The very in-depth and insightful posts in response to my questions have been a great education for me.
I'm convinced that we must, rpt must, continue to make real progress in improving both the quality and quantity of FST delivered to the Fleet, no matter what happens to our budgets in the next few years.
Come on over for a cup of coffee (I'll buy!) so we can continue the dialogue. All the best, JCHjr

shipmate said...


FST is an awesome tool, but in the end we have to ask two questions. First, what is the level of readiness we want to deploy the force to have? Second, where does training end and proficiency building begin? The submarine force will tell you that they can train all day long in the simulator, but that live firing with a purpose are the heart and soul of the certification of ships ready for combat operations. RAND corp did some interesting studies on this and lots of people are trying to ask the question about balancing synthetic and live training.

I know everything can be lumped into training - and many will say everything we do is training. I get that (and agree) but when we are talking about the right mix of synthetic and live training it is critical that we drive the process to answer these two questions. Once you know what level of capability you want to deploy, you can more adequately target the process for getting warriors (individual, ship, squadron and group) to the right level.

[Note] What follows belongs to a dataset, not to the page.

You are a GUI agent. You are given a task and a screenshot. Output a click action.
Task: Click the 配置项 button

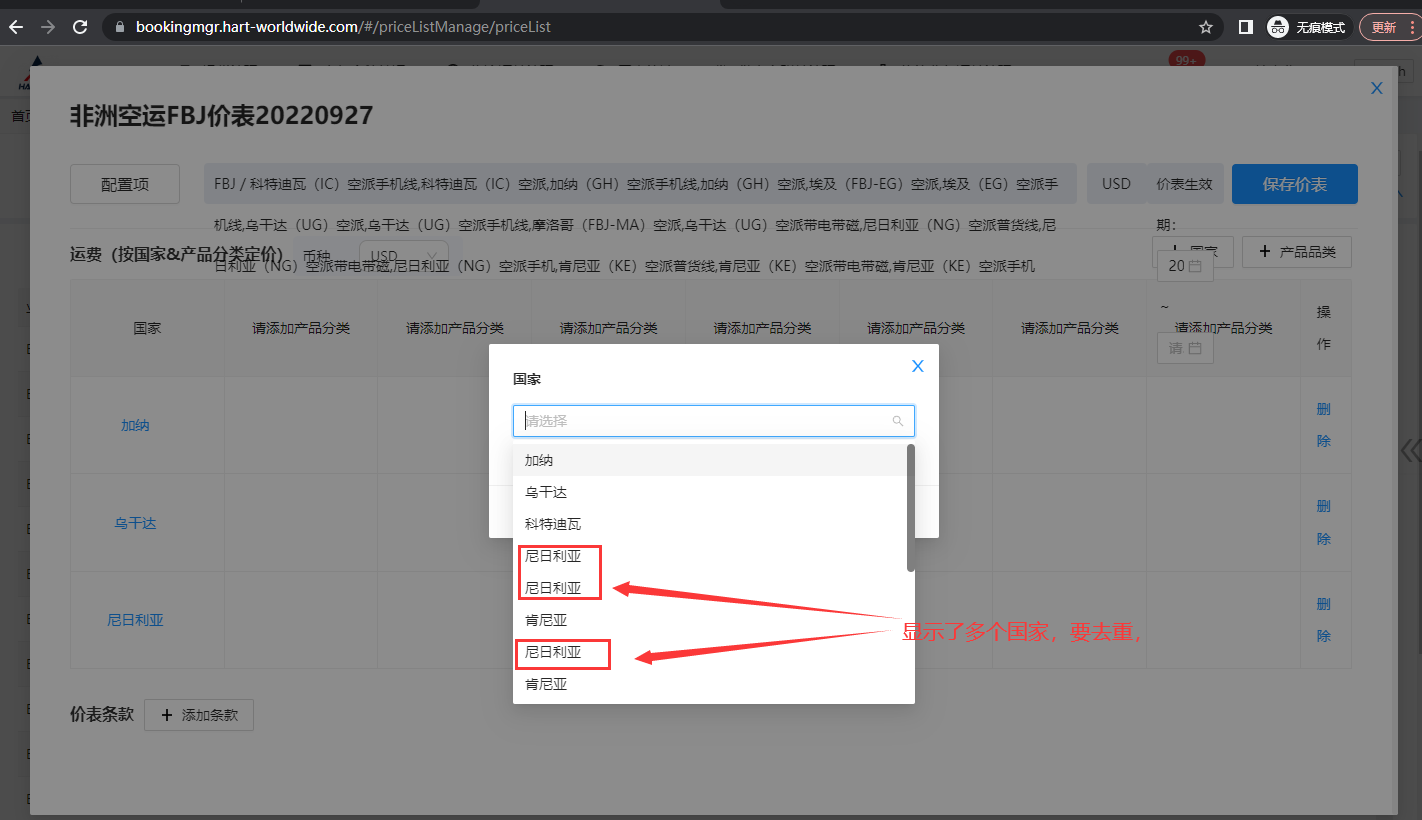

We consistently tell ourselves that it is possible to train every ship for every possible mission and get them ready to go to major combat ops. In the end the CO gets through the basic phase, the CSG/ESG get through the FST "stuff", and the entire group goes through COMPTUEX (where the focus is mostly on the staff certification). We do NOT give ourselves the opportunity to allow for development of the tactical and operational art that underway experience provides.

If we took a hard look at targeting balancing synthetic training and live underway events, I think we could really improve the capabilities of our forces, maximize the utility of synthetic training events and (most importantly) build a cadre of people who are not only familiar but also comfortable with the tactical and operational art of war.